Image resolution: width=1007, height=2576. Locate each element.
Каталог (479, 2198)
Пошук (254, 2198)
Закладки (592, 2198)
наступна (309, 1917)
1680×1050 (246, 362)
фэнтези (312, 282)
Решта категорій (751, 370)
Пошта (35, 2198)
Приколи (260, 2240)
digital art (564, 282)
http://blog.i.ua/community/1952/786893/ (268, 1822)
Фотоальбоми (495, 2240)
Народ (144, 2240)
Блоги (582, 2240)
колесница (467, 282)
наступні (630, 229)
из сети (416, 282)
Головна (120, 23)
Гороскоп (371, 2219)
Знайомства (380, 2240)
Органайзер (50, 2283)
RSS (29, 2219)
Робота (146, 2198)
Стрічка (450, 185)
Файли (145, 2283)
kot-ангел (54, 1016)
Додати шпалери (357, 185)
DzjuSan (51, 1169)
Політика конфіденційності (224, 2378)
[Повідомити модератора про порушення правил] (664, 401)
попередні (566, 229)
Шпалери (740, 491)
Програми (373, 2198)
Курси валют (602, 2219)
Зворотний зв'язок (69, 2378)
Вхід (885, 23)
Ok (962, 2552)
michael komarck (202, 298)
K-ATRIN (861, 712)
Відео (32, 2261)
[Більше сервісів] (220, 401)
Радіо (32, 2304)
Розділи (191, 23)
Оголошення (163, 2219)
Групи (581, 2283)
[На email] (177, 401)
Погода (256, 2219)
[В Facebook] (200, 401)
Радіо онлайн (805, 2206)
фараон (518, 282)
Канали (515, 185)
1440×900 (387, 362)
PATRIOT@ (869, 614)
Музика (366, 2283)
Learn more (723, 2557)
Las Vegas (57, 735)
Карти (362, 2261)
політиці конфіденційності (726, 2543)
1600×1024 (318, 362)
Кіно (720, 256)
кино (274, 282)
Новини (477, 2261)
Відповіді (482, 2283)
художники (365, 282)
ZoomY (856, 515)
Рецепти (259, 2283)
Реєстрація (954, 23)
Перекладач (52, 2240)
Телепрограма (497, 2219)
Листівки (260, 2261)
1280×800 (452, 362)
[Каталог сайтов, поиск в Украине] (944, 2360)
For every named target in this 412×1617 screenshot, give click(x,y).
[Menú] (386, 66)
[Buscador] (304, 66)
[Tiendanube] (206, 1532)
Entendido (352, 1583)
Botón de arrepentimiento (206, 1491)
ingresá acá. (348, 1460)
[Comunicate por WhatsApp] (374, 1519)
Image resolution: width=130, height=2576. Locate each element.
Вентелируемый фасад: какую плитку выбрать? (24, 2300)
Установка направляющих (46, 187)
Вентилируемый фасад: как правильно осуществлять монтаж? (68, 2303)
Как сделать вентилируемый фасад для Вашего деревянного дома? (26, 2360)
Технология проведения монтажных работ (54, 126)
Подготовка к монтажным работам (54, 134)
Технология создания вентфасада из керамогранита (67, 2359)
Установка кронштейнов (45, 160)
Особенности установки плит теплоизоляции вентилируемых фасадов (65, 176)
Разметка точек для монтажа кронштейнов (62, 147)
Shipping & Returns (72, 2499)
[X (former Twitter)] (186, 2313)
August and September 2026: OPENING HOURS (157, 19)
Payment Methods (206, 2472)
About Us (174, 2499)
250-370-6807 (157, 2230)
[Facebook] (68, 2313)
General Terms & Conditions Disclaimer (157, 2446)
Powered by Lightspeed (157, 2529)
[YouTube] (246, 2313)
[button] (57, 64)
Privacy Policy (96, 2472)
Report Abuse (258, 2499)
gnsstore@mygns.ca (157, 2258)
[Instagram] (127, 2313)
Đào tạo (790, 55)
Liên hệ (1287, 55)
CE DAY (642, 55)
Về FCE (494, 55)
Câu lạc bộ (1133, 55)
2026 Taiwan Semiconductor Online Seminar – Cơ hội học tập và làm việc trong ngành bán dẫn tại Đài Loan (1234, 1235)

■ Task instructions ■
Lines above with the string "Image" need to be found and copied.

■ Reply to the task ■
Image resolution: width=1007, height=2576. Locate each element.
Image resolution: width=130, height=2576. Locate each element.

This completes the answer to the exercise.